Latvia National History

By 1800, the provinces of Courland and Livonia which comprise Latvian territory had been incorporated into Imperial Russia. In 1917 German occupying forces prevented the formation of a national government or army immediately after the Russian Revolution. After Germany’s defeat in the First World, Latvia declared independence from Russia on 18 November 1918. The country was soon invaded by the Soviet Red Army in January 1919, but a combined Latvian, Estonian and German force succeeded in liberating Latvia in early 1919. The Germans then made an unsuccessful attempt to take over, but were defeated by Latvian forces. Latvian independence was recognised by the USSR by the Treaty of Riga in 1920.

A new constitution was adopted in 1922, and a non-aggression treaty with the USSR ratified in 1932. In 1934 a nationalist dictatorship was established to restore political stability. During 1939 many citizens of German descent (Baltic Germans) were repatriated to Germany.

Under the 23 August 1939 Russian-German Non-Aggression Pact, the Baltic States were secretly assigned to the Soviet Union. Following the defeat of Poland by Germany in September 1939, Latvia was forced to accept a mutual assistance treaty with the USSR. On 17 June 1940 Latvia, Estonia and Lithuania were invaded by Soviet troops. Soviet-style elections were organised and the resulting communist parliament applied for membership of the Soviet Union. This was granted on 3(5?) August 1940 as the Latvian Soviet Socialist Republic.

On 22 June 1941 Germany invaded the Soviet Union. Latvia was soon occupied by units of the German Army, who were welcomed as liberators. In 1944 the Soviet Red Army retook the territory and re-imposed control. Many nationalist sympathisers were deported or killed.

During subsequent years immigration reduced the Latvian proportion of the population to only 52%. In the 1980s, this fact fostered increasing nationalist feeling, and eventually led to the formation of groups dedicated to establishing independence. When Lithuania and Estonia challenged Soviet authority, Latvia’s Supreme Soviet followed suit by declaring sovereignty on 28 July 1989. In February 1990, the Latvian parliament voted to work towards independence. On 4 May 1990 Latvia’s 1940 union with the USSR was declared illegal.

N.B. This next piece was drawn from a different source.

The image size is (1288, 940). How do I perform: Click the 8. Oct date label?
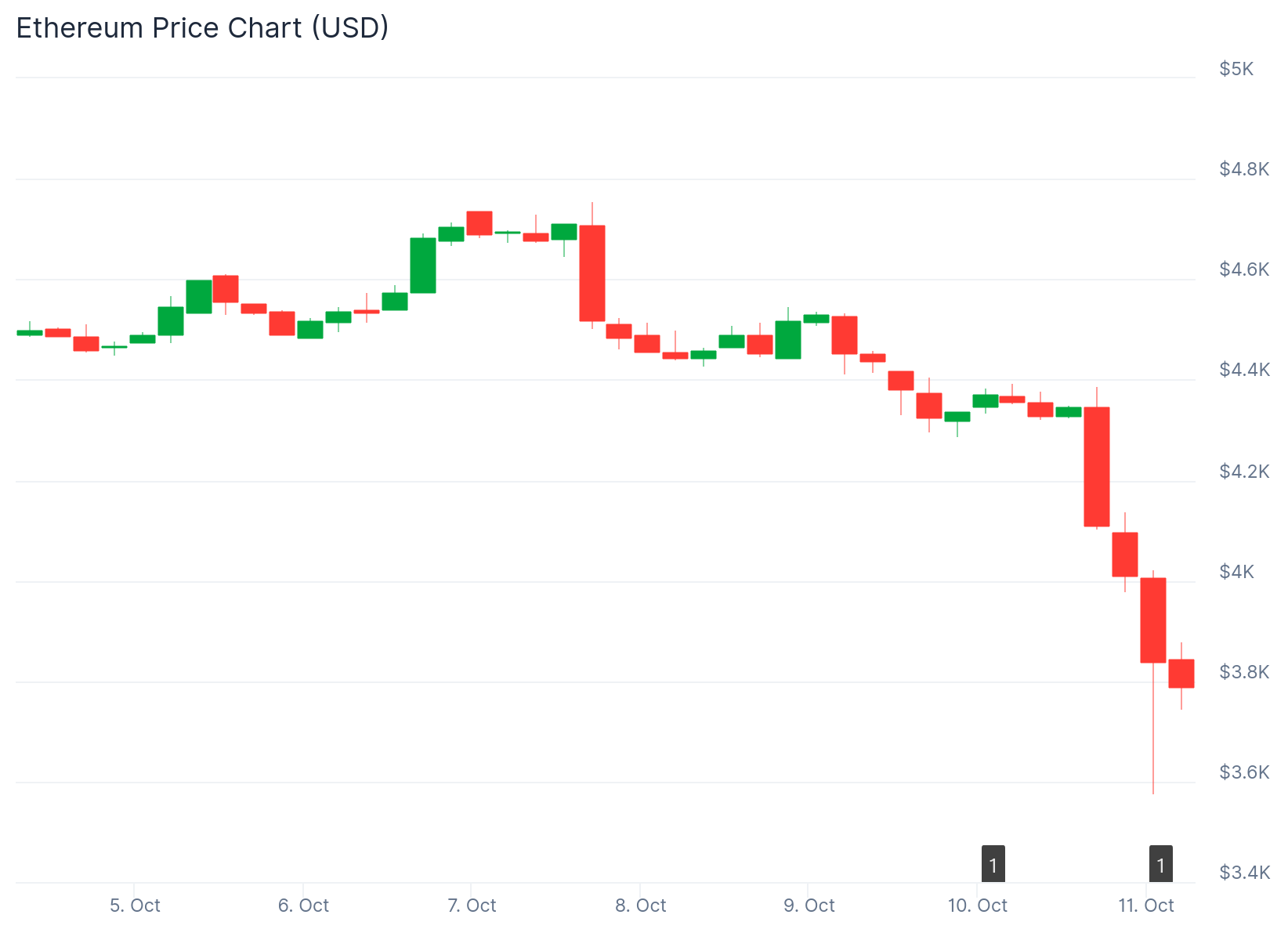click(x=640, y=906)
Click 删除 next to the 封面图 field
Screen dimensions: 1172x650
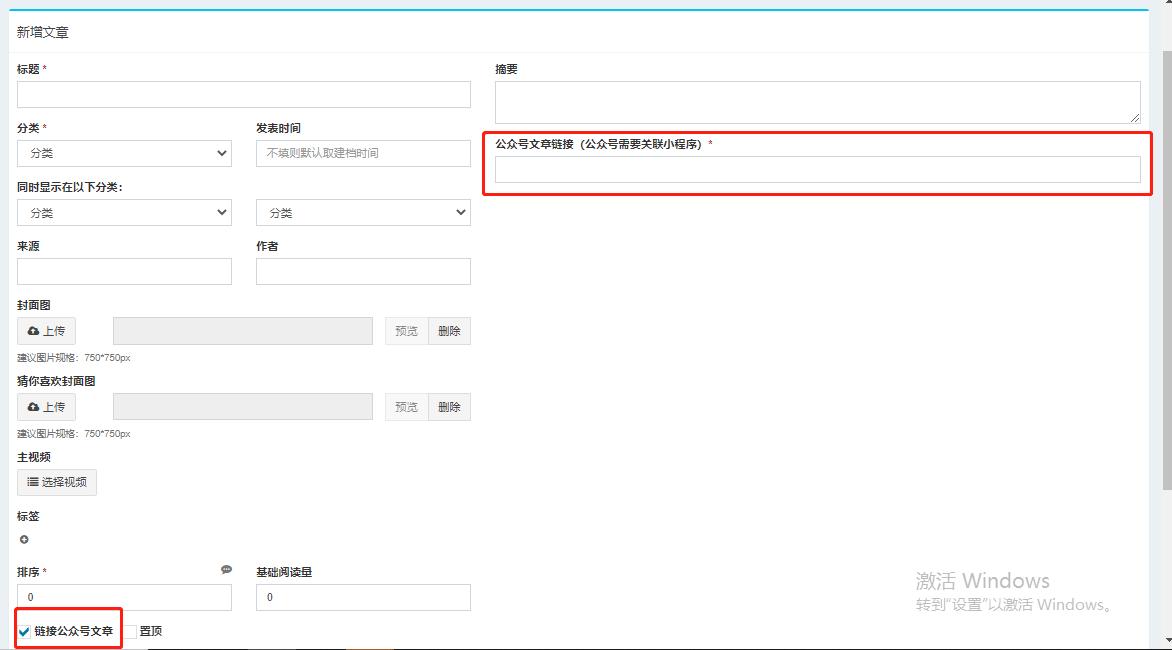(448, 331)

In January 1991, Soviet Interior Ministry troops violently seized some buildings in Riga. A subsequent referendum on independence was approved overwhelmingly by voters and on 21 August 1991, following the Soviet coup, the Latvian parliament declared full independence. The Soviet Union recognised Latvian independence on 6 September 1991. The last Russian troops were withdrawn by 31 August 1994. In November 2002 Latvia was invited to join NATO, and it formally joined on 2 April 2004.